Records provided >>
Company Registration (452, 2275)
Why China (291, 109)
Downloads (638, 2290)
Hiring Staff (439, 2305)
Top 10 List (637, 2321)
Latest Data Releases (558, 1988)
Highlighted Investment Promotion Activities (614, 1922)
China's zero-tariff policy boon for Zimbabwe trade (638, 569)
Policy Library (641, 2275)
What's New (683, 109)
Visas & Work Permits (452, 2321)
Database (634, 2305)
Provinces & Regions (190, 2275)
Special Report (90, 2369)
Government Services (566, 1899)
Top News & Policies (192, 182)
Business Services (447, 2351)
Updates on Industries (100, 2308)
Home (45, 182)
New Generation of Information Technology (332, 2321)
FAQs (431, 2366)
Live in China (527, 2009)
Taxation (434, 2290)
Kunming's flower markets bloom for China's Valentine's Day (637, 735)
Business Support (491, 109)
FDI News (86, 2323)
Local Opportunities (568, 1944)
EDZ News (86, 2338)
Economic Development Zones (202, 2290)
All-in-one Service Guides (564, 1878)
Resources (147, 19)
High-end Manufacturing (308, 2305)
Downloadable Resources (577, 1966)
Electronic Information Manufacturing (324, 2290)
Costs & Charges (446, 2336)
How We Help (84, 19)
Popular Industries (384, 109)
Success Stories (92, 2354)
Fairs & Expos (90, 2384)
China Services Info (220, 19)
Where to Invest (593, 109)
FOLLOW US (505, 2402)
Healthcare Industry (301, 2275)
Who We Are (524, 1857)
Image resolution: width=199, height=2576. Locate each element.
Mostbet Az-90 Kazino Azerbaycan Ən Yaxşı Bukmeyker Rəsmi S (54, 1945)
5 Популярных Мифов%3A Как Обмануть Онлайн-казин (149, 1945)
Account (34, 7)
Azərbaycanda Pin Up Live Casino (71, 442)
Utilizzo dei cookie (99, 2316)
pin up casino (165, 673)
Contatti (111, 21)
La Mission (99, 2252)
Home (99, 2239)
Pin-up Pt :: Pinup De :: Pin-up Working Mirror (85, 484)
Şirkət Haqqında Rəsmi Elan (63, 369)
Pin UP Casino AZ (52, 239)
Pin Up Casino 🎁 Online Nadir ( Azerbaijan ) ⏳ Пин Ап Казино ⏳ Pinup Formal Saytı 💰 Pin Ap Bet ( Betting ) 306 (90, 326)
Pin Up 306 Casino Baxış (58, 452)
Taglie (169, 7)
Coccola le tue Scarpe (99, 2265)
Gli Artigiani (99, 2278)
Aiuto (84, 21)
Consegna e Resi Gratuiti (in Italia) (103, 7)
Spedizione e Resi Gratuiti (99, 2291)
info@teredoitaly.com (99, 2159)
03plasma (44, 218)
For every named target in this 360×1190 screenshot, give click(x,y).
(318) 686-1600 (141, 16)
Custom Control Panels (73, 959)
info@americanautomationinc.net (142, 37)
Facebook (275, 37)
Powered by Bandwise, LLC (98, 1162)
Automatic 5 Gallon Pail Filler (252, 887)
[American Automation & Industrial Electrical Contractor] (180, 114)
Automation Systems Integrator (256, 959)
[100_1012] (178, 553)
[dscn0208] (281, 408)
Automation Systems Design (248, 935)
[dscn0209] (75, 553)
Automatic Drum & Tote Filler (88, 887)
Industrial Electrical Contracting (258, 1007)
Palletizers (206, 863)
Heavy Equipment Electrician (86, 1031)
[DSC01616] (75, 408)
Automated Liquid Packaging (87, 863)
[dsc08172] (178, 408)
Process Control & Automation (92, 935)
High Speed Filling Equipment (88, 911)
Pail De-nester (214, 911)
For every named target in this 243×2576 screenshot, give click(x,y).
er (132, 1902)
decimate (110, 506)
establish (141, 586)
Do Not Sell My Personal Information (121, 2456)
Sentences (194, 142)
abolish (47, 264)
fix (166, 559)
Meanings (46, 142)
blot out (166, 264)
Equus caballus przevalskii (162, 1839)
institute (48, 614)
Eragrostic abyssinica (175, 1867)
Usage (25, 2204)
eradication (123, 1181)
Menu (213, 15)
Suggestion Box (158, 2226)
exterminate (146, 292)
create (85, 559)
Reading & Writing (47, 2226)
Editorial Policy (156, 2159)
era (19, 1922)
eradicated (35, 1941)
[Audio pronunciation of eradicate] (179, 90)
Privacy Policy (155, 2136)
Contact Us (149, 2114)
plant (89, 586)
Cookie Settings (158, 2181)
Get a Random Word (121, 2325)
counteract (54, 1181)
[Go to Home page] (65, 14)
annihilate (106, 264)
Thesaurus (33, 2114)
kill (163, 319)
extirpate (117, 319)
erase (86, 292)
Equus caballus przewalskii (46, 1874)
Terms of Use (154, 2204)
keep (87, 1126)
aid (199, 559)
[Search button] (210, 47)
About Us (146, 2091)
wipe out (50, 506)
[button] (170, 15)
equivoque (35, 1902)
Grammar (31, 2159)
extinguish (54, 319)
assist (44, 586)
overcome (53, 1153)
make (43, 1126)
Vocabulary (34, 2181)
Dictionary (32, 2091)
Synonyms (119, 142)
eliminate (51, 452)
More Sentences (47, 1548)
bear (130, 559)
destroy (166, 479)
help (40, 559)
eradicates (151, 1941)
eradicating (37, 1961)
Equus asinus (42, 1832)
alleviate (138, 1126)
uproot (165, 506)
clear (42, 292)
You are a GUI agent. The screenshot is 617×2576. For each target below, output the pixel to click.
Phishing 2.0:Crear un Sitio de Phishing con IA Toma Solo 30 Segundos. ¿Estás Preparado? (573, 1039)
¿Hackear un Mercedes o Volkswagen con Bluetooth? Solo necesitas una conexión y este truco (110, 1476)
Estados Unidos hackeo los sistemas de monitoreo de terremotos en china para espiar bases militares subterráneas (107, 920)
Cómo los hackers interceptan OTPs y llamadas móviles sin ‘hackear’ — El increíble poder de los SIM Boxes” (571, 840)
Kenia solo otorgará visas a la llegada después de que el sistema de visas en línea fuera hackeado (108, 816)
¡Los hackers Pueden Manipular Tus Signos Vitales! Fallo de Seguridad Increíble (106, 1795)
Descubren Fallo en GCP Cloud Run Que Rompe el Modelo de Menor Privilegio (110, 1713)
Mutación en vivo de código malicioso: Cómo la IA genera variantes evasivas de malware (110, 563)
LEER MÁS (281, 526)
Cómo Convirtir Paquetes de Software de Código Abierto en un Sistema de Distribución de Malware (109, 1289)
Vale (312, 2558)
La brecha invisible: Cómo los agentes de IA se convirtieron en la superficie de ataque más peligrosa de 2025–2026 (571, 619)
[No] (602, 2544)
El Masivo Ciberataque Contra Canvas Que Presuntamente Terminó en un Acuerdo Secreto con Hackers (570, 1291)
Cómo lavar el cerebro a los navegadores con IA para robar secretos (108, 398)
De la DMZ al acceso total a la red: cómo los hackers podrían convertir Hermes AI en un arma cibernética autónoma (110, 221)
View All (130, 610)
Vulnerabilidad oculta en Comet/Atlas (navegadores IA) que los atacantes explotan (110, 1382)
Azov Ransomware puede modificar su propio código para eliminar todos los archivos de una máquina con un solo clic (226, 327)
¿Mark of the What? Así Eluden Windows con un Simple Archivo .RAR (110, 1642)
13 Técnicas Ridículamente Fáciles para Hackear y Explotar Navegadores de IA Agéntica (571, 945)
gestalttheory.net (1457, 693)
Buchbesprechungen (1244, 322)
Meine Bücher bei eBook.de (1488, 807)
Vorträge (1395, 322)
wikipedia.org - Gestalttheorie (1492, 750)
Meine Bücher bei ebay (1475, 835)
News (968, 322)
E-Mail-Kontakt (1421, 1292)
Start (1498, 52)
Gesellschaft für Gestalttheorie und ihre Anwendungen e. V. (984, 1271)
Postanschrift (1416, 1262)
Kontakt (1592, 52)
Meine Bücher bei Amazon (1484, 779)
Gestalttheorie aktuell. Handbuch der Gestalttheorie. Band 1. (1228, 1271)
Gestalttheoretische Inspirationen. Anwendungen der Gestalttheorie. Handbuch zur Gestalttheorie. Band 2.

Task to carry out >> Starting with the first line of the entries and ending with the line that has "Special Report (90, 2369)", copy each line exactly and add nothing.

Response to the task >>
Company Registration (452, 2275)
Why China (291, 109)
Downloads (638, 2290)
Hiring Staff (439, 2305)
Top 10 List (637, 2321)
Latest Data Releases (558, 1988)
Highlighted Investment Promotion Activities (614, 1922)
China's zero-tariff policy boon for Zimbabwe trade (638, 569)
Policy Library (641, 2275)
What's New (683, 109)
Visas & Work Permits (452, 2321)
Database (634, 2305)
Provinces & Regions (190, 2275)
Special Report (90, 2369)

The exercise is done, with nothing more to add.